Computer science boffins from the USA have come up with a lovely term to describe under-performing hardware: “Limpware”. The term's not just for fun, but actually has some pretty serious implications for cloud computing because the boffins have run tests suggesting just one limp node in a cloudy cluster can lower performance …

COMMENTS

House rules Send corrections

This topic is closed for new posts.

Monday 18th November 2013 04:17 GMT Trevor_Pott

From my understanding of the issues discussed in these papers, this is the sort of thing that the folks at Cloudphysics have st out to identify. I wonder if group A has been introduced to group B? Sounds like they are thinking along the same lines...

2 0
1. Monday 18th November 2013 12:15 GMT Roo
  
  It's nice to see folks trying to quantify this stuff, I just hope they're doing something new rather than repeating the distributed systems research done in the 50s/60s/70s/80s.
  
  I suspect they are simply repeating research because they think the word 'Cloud' somehow changes all the rules of distributed computing... Either way I'm sure they'll be rewarded for a new buzzword that will give warm fuzzies to ignorant salesmen, fanbois and execs.
  
  0 0
Monday 18th November 2013 04:41 GMT M Gale

NIC card?

Is that like a PIN number?

Redundancy department of redundancy?

Ok, ok, I'm going.

2 0
1. Monday 18th November 2013 07:01 GMT Anonymous Coward
  
  Re: NIC card?
  
  Yeah, they use them to connect to their local LAN.
  
  3 0
Monday 18th November 2013 07:47 GMT codeusirae

The CLOUD brought down by a single NIC card?

"A third paper, Impact of Limpware on HDFS: A Probabilistic Estimation (PDF) offers a detailed analysis of how a single limplocked component, in this case a single NIC card, can greatly degrade the performance of a Hadoop cluster.
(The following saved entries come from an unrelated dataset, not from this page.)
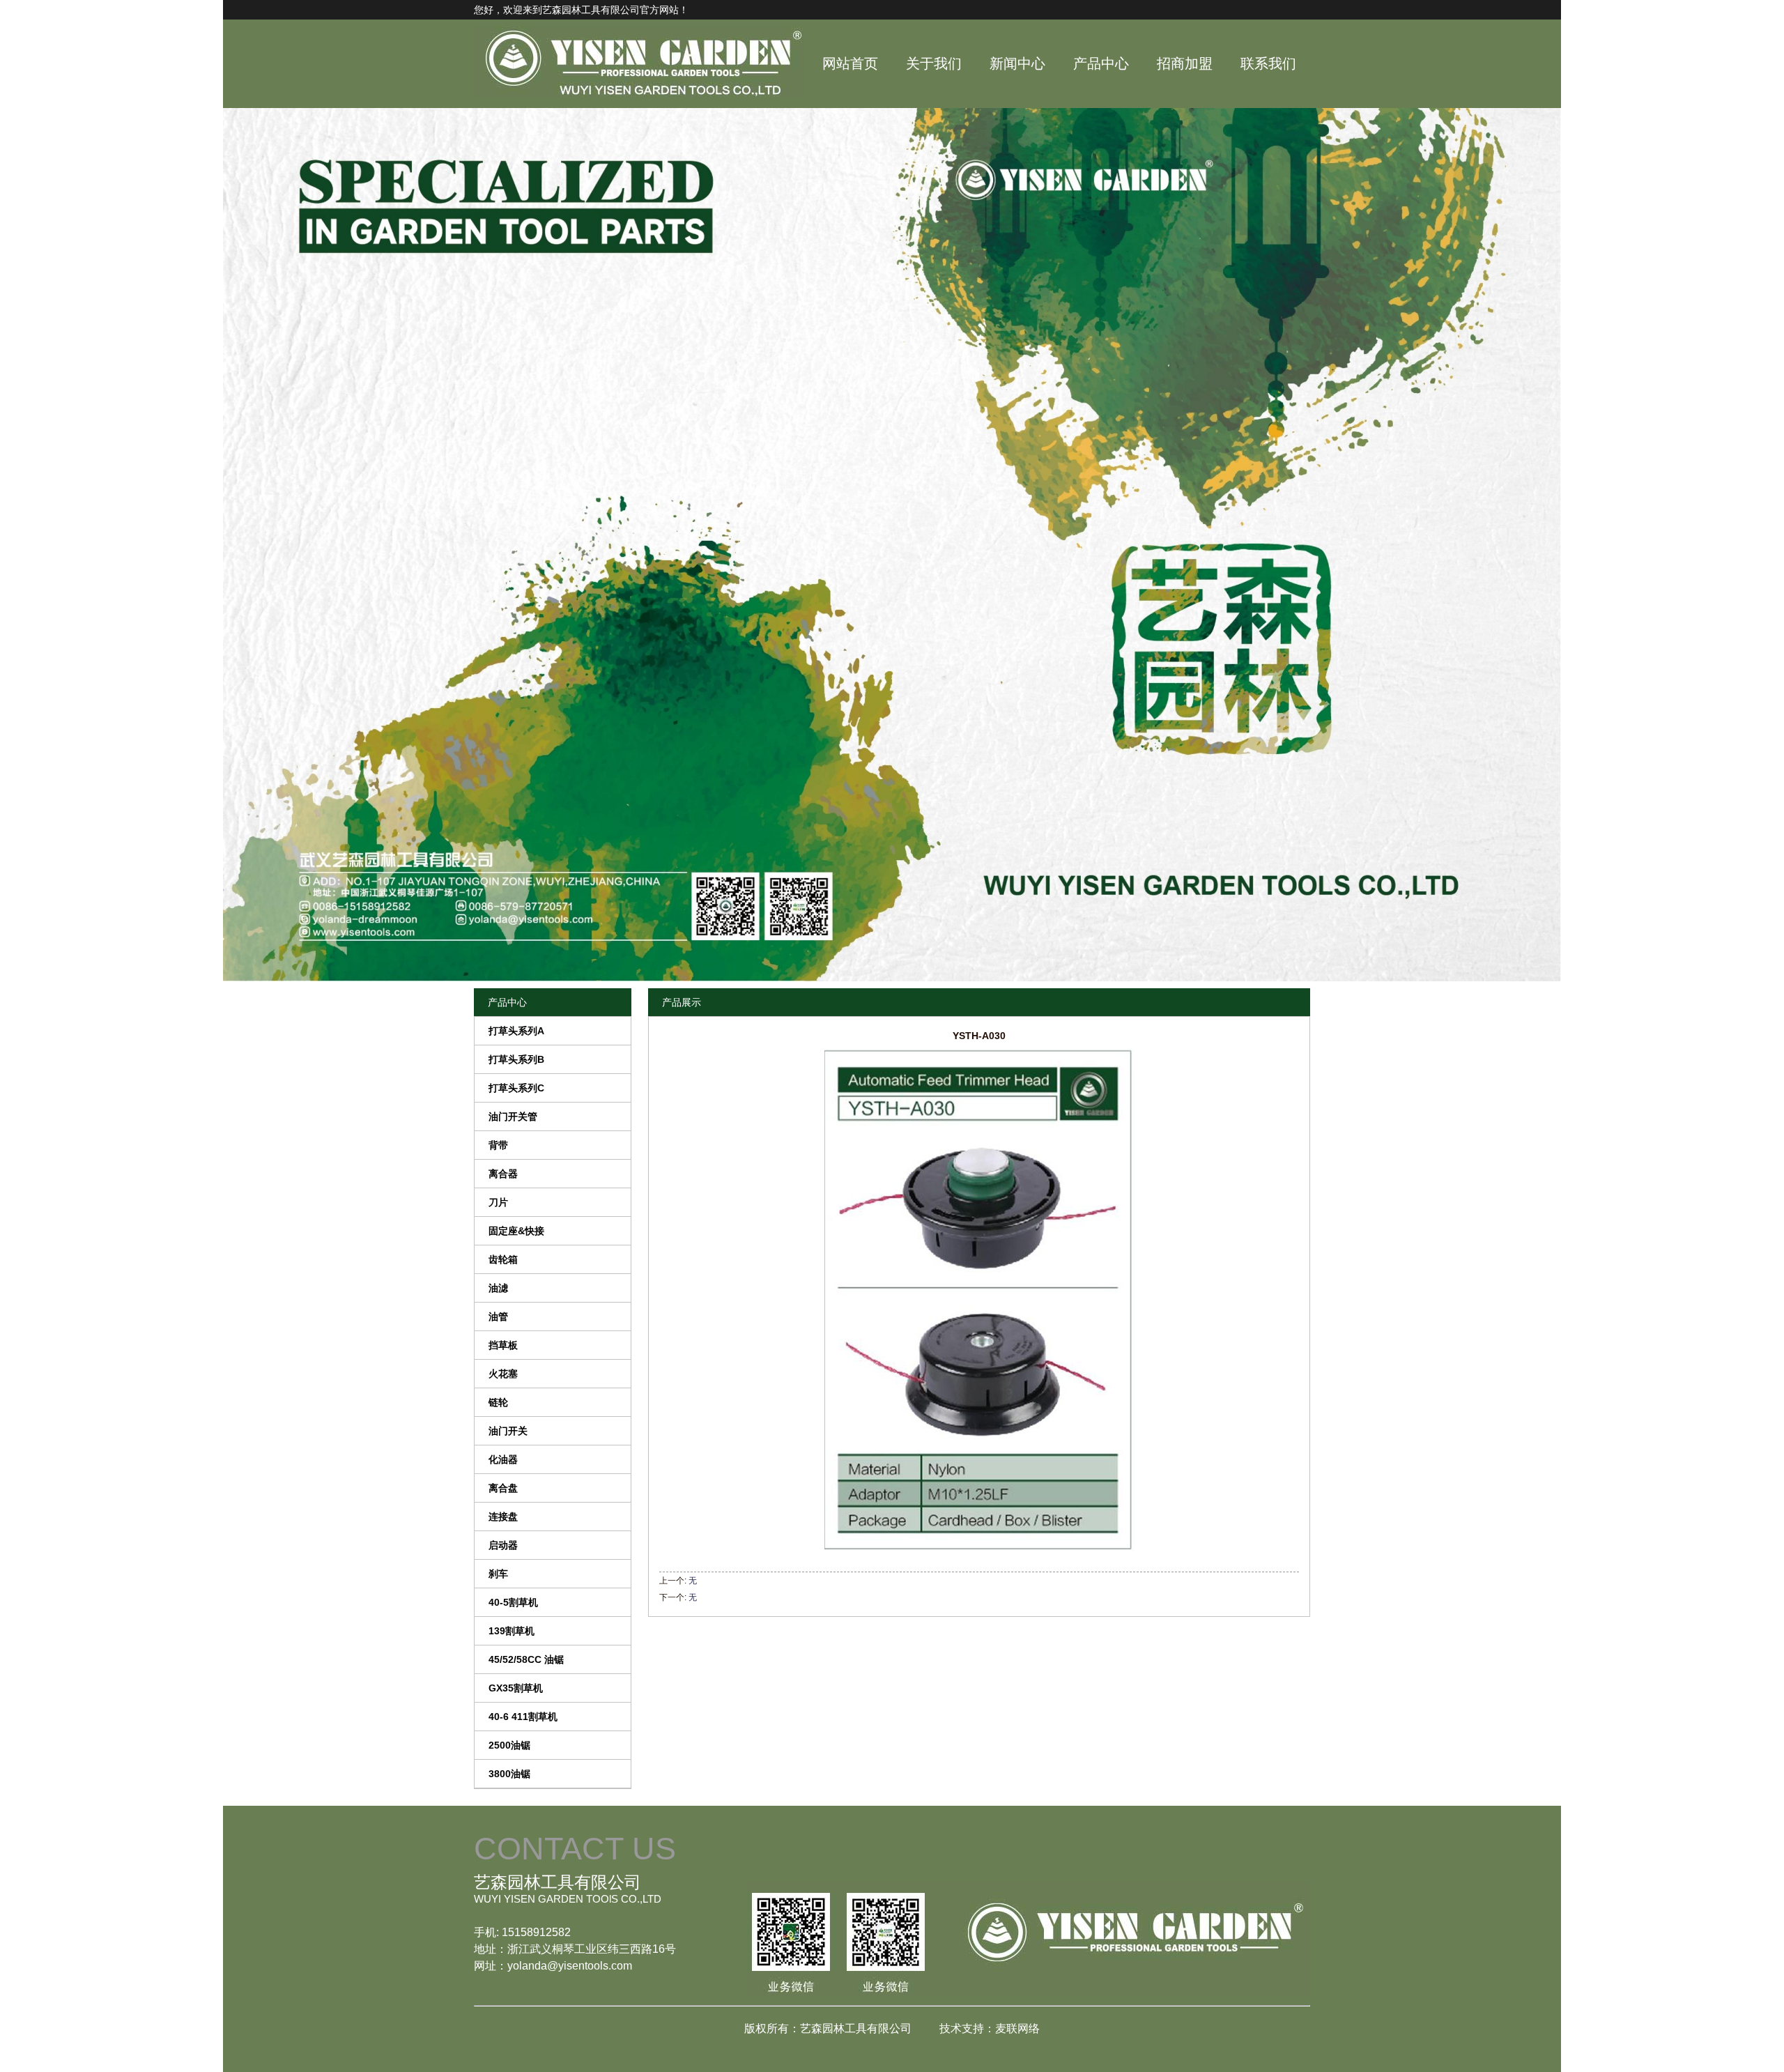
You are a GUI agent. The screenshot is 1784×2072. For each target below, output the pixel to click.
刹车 (498, 1573)
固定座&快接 (516, 1230)
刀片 (498, 1202)
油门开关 (508, 1430)
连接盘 (503, 1516)
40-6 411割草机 (523, 1716)
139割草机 (512, 1630)
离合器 (503, 1173)
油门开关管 (513, 1116)
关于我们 (934, 63)
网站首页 (850, 63)
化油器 (503, 1459)
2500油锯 (509, 1745)
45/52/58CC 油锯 (526, 1659)
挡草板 (503, 1345)
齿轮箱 (503, 1259)
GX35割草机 (516, 1688)
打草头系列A (516, 1030)
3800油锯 (509, 1773)
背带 (498, 1145)
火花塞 (503, 1373)
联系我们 (1268, 63)
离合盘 (503, 1488)
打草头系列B (516, 1059)
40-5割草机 (513, 1602)
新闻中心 (1017, 63)
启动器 (503, 1545)
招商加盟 (1185, 63)
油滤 (498, 1288)
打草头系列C (516, 1087)
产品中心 (1101, 63)
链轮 (498, 1402)
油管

The paper also shows that Hadoop can't detect the under-performing NIC and therefore doesn't fail over to another."

One would have thought that the people building the CLOUD would have designed in such failure detection from the beginning. What effect would failure of component X have on the system-wide performance etc.

1 0
1. Monday 18th November 2013 08:27 GMT Don Jefe
  
  Re: The CLOUD brought down by a single NIC card?
  
  Designing for problems you don't know exist or do not understand is how you end up broke with a shitty product. You have to put things into production to identify how to improve them. Without that study and understanding you're doing no more than guessing.
  
  1 1
  1. Monday 18th November 2013 12:33 GMT Roo
    
    Re: The CLOUD brought down by a single NIC card?
    
    "Designing for problems you don't know exist or do not understand is how you end up broke with a shitty product. You have to put things into production to identify how to improve them. Without that study and understanding you're doing no more than guessing."
    
    Agreed. But equally this class of problem is very old hat. It really should not be a surprise to anyone.
    
    1 0
2. Monday 18th November 2013 12:32 GMT Roo
  
  Re: The CLOUD brought down by a single NIC card?
  
  "One would have thought that the people building the CLOUD would have designed in such failure detection from the beginning. What effect would failure of component X have on the system-wide performance etc."
  
  Detecting sub-optimal performance can be tricky. In the example given the NIC appears to still be passing traffic, so it hasn't failed as such - it's just slow. Perhaps the sink for the data isn't keeping up so flow-control is throttling the data rate, or perhaps the auto-negotiation is picking the wrong value, or maybe segment congestion is killing the throughput, it could be starved of memory bandwidth etc.
  
  If you choose to apply a simple threshold, what value do you pick for the threshold ? How do you account for averaging effect of legitimate idle periods or segment congestion on the measured throughput ?
  
  Then if you decide to blacklist that component instead of tolerating it's degraded performance what will happen when you redirect that traffic via another set of components ? Sometimes (actually quite often in practice) fail-over can cause components to degrade or fail because they are suddenly deluged with extra work.
  
  Some times fail-over is a very costly process in itself (state transfer, sync etc) so the time & space resources expended during the fail-over can actually outweigh the potential savings from blacklisting a degraded component.
  
  1 0
Monday 18th November 2013 07:48 GMT John Smith 19

So need some kind of "node profiler" tool?

I guess up to now most HPC systems have been by assuming that identical hardare == identical performance.

A reasonable idea.

But wrong.

Except I can't help think that things like Tivoli and what was CA Unicenter were meant to have tools like that a decade ago.

2 0